*Task instructions*. Return verbatim all lines from the first one in the records to the line with "plastica (316, 905)", both ends kept.

☆ ☆ ☆ ☆ ☆

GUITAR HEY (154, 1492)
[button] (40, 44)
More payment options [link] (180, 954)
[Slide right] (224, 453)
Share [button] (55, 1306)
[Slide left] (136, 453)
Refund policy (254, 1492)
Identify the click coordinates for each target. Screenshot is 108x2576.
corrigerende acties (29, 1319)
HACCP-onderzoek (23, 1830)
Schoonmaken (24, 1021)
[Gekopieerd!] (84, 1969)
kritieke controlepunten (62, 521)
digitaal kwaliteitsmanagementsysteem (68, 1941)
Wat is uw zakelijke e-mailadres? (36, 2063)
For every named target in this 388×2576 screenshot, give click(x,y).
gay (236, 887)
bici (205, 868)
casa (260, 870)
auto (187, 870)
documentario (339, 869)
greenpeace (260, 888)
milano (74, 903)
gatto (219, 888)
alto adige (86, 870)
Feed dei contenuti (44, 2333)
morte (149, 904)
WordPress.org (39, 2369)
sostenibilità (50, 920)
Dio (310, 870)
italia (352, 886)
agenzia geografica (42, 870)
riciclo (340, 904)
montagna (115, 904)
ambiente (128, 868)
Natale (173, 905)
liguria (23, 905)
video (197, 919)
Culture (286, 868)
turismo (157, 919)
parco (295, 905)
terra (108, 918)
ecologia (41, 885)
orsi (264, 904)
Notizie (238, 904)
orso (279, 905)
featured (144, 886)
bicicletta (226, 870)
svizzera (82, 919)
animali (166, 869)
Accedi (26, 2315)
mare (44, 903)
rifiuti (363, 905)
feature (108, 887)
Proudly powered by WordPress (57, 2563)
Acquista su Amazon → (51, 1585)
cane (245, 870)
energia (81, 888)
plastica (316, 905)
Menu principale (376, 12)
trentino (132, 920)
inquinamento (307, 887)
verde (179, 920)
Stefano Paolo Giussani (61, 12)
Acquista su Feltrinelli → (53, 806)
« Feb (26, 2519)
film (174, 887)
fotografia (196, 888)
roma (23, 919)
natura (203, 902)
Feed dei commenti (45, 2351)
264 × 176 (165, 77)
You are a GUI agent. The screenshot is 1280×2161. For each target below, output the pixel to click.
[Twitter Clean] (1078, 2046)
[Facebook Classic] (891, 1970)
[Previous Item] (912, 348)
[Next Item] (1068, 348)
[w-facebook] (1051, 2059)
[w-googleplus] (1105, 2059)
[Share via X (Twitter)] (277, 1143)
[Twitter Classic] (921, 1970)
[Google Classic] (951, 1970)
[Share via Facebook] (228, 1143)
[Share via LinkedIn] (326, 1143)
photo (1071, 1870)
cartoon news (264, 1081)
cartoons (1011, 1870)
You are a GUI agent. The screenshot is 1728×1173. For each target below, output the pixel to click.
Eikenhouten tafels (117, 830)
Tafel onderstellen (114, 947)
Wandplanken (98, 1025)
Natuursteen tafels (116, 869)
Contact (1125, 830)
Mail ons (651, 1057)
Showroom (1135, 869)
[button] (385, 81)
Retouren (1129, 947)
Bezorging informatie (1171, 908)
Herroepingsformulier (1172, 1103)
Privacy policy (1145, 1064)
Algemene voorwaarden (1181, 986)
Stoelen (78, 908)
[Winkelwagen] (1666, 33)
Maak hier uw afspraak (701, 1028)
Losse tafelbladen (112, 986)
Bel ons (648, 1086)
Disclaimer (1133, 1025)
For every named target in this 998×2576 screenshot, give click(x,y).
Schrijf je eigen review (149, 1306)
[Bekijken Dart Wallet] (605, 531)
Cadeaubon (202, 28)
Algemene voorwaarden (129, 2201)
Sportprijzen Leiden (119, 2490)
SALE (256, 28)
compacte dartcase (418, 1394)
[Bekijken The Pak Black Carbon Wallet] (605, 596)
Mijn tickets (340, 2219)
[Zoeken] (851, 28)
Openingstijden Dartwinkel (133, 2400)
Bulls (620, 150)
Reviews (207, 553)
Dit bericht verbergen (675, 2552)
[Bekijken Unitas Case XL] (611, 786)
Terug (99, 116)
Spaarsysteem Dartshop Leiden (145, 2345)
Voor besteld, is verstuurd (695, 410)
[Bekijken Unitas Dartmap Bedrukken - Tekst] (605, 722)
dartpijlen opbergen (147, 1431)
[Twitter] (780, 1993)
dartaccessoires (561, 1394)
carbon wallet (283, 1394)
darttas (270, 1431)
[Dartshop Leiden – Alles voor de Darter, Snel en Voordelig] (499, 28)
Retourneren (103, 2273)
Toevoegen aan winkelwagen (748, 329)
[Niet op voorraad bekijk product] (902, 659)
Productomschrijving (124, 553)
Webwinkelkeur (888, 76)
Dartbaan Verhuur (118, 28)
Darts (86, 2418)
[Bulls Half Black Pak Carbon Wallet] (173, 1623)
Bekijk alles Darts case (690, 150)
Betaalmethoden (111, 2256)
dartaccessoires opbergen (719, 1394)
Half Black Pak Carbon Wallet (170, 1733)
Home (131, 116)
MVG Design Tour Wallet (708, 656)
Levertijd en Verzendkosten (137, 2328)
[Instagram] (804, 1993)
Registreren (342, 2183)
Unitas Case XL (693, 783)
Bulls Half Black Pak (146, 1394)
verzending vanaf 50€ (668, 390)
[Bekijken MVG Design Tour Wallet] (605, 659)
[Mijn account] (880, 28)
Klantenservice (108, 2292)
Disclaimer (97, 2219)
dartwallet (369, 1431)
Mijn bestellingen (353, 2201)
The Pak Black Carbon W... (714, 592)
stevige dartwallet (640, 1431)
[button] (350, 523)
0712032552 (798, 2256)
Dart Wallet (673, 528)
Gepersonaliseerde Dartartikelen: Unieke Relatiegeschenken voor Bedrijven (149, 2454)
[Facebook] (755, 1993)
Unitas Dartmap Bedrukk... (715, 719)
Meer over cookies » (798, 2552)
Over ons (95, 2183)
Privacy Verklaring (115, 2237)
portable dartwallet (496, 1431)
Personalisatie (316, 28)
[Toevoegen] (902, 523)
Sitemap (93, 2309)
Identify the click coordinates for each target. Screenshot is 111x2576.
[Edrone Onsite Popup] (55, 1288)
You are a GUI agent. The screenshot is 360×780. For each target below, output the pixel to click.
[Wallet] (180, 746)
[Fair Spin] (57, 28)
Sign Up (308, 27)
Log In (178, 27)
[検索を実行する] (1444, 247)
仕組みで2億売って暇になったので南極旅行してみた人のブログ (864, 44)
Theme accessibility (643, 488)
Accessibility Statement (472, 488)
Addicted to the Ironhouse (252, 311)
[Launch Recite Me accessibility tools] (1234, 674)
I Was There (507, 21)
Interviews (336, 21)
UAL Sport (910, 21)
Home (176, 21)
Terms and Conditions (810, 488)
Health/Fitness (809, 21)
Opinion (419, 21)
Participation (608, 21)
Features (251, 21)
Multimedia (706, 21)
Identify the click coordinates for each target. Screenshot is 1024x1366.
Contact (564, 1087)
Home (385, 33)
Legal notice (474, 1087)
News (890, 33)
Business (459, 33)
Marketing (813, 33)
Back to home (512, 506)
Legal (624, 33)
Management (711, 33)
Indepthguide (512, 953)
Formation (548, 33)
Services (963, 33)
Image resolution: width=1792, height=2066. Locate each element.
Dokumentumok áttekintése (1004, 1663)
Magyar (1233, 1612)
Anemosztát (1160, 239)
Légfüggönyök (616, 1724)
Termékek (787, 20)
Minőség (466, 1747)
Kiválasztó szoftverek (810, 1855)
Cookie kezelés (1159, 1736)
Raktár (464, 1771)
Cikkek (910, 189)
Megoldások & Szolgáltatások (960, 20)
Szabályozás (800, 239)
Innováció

☆ ☆ ☆ ☆ ☆

*Output for this task*.
GUITAR HEY (154, 1492)
[button] (40, 44)
More payment options [link] (180, 954)
[Slide right] (224, 453)
Share [button] (55, 1306)
[Slide left] (136, 453)
Refund policy (254, 1492)
Identify the click coordinates for each target. Screenshot is 108x2576.
corrigerende acties (29, 1319)
HACCP-onderzoek (23, 1830)
Schoonmaken (24, 1021)
[Gekopieerd!] (84, 1969)
kritieke controlepunten (62, 521)
digitaal kwaliteitsmanagementsysteem (68, 1941)
Wat is uw zakelijke e-mailadres? (36, 2063)
For every named target in this 388×2576 screenshot, give click(x,y).
gay (236, 887)
bici (205, 868)
casa (260, 870)
auto (187, 870)
documentario (339, 869)
greenpeace (260, 888)
milano (74, 903)
gatto (219, 888)
alto adige (86, 870)
Feed dei contenuti (44, 2333)
morte (149, 904)
WordPress.org (39, 2369)
sostenibilità (50, 920)
Dio (310, 870)
italia (352, 886)
agenzia geografica (42, 870)
riciclo (340, 904)
montagna (115, 904)
ambiente (128, 868)
Natale (173, 905)
liguria (23, 905)
video (197, 919)
Culture (286, 868)
turismo (157, 919)
parco (295, 905)
terra (108, 918)
ecologia (41, 885)
orsi (264, 904)
Notizie (238, 904)
orso (279, 905)
featured (144, 886)
bicicletta (226, 870)
svizzera (82, 919)
animali (166, 869)
Accedi (26, 2315)
mare (44, 903)
rifiuti (363, 905)
feature (108, 887)
Proudly powered by WordPress (57, 2563)
Acquista su Amazon → (51, 1585)
cane (245, 870)
energia (81, 888)
plastica (316, 905)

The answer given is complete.